I called and said I would be visiting them the next day to purchase the unit. No stop we don't have one in stock right now. What? I have come all this way on the understanding you had one. I will get one in – it will be here on Monday.
No to get a hire car in St Augustine you have to take a car to a mall way out of town to collect the vehicle. No they don't deliver. After some negotiation they said they would sent someone to collect be but not before 9:00. Well what can you do. This is American and the car society.
I collected the car and after two hour after driving along some great highways – the speed limit changes more frequently than in Australia. I was outside the Nex Gen workshop. I had had to wait four days for this fellow to have the part in his hands. When I walked in he was on the phone, I stood at the counter as he continued to talk. He them made another phone call and continued to talk. He appeared if he could not have cared less if I wanted to purchase a part or a new unit at $'000 of dollars. I stood around a looked beautiful as he went on with his concersation. His first words to me where “it hasn't arrived”.
OK show me the one on one of your units.
While he was showing me a unit the delivery truck arrived and he unpacked one unit. We collected all the extra pieces together for me to bolt the unit to me motor. I would have to connect the water and coolant hoses plus the exhaust outlet and I did not want to be one small item short.
The final bill was $860 including taxes and extras a large jump from the $600 he had quoted me in the email but I suppose he knew I needed the part.
I returned to St Augustine stopped off at a few supermarkets and stored to stock up and get the things on board with the aid of a car.
When I fitted the heat exchange unit everything fitted as expected and seemed to be in the right place. BUT the engine would not start. After a long time I relized that one of the electrical wires had become disconnected and the shut down uniit was on stopping the motor from starting. Quick fix and the Kubota was running cool and putting out 60 amps into each battery bank plus making 70 ltt of water and hour. I hope this continues.
I am now ready for the next leg north. Unlike my fiends The DoLittles I was not prevented from leaving because of some small detail regarding their papers by the now too familiar hand of Customs and Boarder Protection.
A magical moment on Malua.

Short Haul


All through the ICW I was struggling to keep up with Jack Tar and Eye Candy because of the growth on the bottom of the hull.  I had tried to clean it on a number of occasions but it soon grew back again and I lost almost a knot in speed.  It was time to do a short haul onto the hard to clean off the weed and apply a fresh coat of antifoul but the cost to stay on the hard in this area is just too high. 
I found a marina who would haul me out on one day and drop me back in the water the next so I left Norfolk and Portsmouth after lunch and steamed down the channel flanked by more and more US warships even the nuclear powered aircraft carrier Enterprise.  The amount of hardware in this area is just amazing.  I don't know if all are operational but they must keep many people occupied and on the payroll.

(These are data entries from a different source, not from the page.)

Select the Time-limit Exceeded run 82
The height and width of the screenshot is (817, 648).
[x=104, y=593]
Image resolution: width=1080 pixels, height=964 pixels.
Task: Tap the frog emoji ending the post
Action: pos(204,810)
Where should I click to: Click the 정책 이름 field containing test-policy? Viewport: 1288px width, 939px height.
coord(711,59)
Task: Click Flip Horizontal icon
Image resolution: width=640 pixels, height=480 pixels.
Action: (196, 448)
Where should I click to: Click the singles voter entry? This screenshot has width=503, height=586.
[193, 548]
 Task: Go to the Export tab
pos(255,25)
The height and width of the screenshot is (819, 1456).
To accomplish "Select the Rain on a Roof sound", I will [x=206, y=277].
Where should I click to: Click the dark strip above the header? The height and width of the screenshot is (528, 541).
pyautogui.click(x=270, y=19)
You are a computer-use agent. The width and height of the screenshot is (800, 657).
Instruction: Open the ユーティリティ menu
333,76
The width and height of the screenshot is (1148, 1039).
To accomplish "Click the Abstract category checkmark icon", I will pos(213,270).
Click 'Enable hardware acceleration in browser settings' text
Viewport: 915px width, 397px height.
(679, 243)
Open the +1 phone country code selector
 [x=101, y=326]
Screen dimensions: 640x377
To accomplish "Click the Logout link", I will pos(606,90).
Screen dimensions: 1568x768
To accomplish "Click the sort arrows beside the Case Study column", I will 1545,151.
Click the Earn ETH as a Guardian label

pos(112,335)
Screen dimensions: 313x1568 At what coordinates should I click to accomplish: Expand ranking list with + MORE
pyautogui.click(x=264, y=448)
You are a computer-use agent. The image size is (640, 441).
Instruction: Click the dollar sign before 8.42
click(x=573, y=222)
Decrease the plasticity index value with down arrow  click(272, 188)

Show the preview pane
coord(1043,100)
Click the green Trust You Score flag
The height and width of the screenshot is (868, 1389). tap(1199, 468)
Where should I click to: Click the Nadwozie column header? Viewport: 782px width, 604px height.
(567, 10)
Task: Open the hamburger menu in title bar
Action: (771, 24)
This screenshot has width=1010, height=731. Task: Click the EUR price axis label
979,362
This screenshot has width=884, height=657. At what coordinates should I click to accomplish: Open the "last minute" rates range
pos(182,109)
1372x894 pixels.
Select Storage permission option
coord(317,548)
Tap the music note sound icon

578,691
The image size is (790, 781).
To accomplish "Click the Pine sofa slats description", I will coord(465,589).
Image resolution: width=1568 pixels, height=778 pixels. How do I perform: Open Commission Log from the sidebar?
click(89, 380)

I approached Little Creek entrance to be confronted by a boom, flashing red lights and a vessel with a machine gun on the bow.  Keep out, this is the harbour of some extra landing or amphibious force's vessels.  I turned to starboard and found Cobbs Marina. Be careful of the shallow spot going into the slips but I backed out and tied to the end of the jetty.
The next day I went to the office to sign in and wait to be hauled which took place just after 10.  The evidence of Malua's slowness was there to see. Thick green growth with many patches of barnacles.  I used the scraper while the power wash did its magic.  By the time Malua was blocked I had removed all the dark blue antifouling which seemed to come off far to easily.  I gave the hull a good scrape and a hand sand - it was ready to paint but I still had to remove the dark stain of the water of the ICW.  I had been told of this product The Works from the 1 dollar shop.  Let me tell you it works wonders with just one wipe on a soft cloth. I had the topsides clean and washed to meet my deadline of 4pm giving me 3 hours before dark to apply the Micron Extra dark blue.

One gallon and 2 1/2 hours latter I had completed all but one side of the keel.  I had a spare tin of the French antifoul so I was able to complete the job before it got cold and dark.  The autoprop was the next task.  I cleaned that down to the bronze with wet and dry paper.  I gave it a good grease in the bearings.  That was all I could complete in one day.  A hot shower, some food and off to bed.
Next morning I covered the prop with my Aussie lanolin but the 220 volt heat gun hardly gave out any heat so the lanolin only just melted to form a coating.  I was in the office at 9:30 when they opened.  The total cost was $700 which included the $300 for the gallon of antifouling - normal cost $240 but that is the price one pays for them to get it at such short notice.  I was in the slings and back in the water by 10:00 - a 24 hour turnaround for a complete antifoul and clean topside...not bad.
I exited this navy harbour and turned towards Yorktown only to find JT and EC had the same idea. We met for a drink but I fear for the last time as we all have different plans.
A magical moment on Malua.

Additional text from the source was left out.